Johnstown’s theory seems to be based on the further assumption that apartment projects generally, and federally funded apartment projects particularly, constitute classes of real estate which must be valued and assessed differently from other classes of real estate. The law is otherwise: real estate is the class and all real estate must he assessed uniformly based upon actual values. Madway v. Board for the Assessment and Revision of Taxes, 427 Pa. 138, 233 A.2d 273 (1967). It is true that want of uniformity of assessment may be demonstrated by showing that the taxpayer’s property has been assigned a higher market value than other similar properties in the taxing district, Calcagni v. Board of Assessment Appeals, 38 Pa. Commonwealth Ct. 525, 394 A.2d 663 (1978); or by proving that a ratio of assessment to market value different from that commonly used in the district has been applied to the complaining taxpayer’s property. Deitch Co. v. Board of Assessment Appeals, supra. No such showing was attempted to be made by Johns-town in this case. There is simply no authority for its assumption that uniformity requires that either apartment projects or low income apartment projects as a class must be assessed differently from other properties, that is, otherwise than by ascertaining their actual value. Moreover, to the extent that Johnstown’s rentals may have been less than those of commercial apartment projects, that fact received consideration in the use by the county assessor of the capitalization of net income method of determining market value.

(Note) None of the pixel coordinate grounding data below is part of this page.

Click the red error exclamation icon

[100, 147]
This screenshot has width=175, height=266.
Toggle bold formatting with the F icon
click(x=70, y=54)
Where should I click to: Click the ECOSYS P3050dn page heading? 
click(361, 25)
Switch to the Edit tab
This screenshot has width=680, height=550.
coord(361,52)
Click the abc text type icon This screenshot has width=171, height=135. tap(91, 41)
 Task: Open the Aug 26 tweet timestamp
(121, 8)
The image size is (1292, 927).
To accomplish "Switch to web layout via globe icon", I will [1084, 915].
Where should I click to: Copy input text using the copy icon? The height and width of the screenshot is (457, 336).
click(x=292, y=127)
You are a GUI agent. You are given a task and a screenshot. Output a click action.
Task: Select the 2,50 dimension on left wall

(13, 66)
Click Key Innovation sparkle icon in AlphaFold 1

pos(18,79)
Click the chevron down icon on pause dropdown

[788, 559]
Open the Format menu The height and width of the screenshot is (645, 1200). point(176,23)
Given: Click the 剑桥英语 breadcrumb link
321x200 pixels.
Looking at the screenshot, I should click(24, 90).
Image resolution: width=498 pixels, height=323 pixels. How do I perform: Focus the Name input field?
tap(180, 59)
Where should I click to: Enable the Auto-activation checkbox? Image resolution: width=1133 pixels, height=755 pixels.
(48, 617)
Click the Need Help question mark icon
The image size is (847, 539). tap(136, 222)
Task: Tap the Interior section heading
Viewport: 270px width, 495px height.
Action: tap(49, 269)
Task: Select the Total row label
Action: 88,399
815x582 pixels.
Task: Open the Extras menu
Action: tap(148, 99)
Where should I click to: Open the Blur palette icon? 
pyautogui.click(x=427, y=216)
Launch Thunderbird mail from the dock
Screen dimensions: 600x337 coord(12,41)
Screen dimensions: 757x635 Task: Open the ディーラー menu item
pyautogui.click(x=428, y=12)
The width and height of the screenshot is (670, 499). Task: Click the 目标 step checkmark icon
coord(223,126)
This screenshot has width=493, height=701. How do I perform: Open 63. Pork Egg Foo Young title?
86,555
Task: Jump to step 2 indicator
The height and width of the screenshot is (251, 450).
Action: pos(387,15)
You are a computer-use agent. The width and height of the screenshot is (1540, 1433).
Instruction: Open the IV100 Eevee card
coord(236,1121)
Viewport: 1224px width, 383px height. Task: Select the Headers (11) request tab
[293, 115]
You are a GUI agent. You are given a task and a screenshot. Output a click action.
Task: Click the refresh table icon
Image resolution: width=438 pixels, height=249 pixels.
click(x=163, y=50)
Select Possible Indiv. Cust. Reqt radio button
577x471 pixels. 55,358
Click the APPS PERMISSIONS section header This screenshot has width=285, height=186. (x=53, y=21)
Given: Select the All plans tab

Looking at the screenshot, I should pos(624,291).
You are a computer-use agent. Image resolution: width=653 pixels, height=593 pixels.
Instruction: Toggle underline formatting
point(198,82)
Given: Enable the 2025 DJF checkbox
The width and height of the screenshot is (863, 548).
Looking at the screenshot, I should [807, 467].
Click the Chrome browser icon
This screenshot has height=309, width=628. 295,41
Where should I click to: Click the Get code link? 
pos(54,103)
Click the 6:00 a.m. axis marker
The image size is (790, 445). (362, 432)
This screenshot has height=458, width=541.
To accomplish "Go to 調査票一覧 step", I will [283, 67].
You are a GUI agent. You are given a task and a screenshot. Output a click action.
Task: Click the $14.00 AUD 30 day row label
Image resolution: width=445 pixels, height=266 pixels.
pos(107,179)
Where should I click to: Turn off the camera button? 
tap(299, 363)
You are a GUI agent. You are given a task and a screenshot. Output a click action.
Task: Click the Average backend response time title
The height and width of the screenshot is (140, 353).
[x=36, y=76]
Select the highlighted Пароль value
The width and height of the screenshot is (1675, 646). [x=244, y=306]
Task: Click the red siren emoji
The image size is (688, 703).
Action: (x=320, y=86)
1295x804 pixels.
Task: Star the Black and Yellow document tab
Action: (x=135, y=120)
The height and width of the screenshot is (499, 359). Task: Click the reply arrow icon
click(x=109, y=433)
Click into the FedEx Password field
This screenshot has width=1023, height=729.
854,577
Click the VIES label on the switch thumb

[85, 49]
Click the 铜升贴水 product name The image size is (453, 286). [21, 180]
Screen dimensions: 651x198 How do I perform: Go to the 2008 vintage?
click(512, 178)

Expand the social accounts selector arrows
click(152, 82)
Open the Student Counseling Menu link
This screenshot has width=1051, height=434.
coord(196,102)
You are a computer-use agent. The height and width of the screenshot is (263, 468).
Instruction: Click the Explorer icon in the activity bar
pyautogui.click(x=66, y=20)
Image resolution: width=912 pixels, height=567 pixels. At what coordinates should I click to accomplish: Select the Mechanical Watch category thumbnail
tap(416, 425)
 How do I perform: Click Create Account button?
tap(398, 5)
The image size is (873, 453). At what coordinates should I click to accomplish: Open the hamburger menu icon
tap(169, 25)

Johnstown presents several other questions which we find also to be without merit and which we will dispose of briefly. It says that the county assessment record should not have been considered by the court as establishing the prima facie validity of the assessment because the values of land and buildings are there shown separately. This, it says, shows that the total assessment was arrived at by making separate valuations of the land and buildings and recording their sum as the assessment. Johnstown has overlooked Section 603(e) of the Act, 72 P.S. §5453.603(e), governing the form of the assessment roll, which requires the Board to show on the assessment roll separate values for land and improvements. In addition, the county’s chief assessor testified as to how the market value of Johnstown’s property was arrived at — by the proper means of capitalizing net income.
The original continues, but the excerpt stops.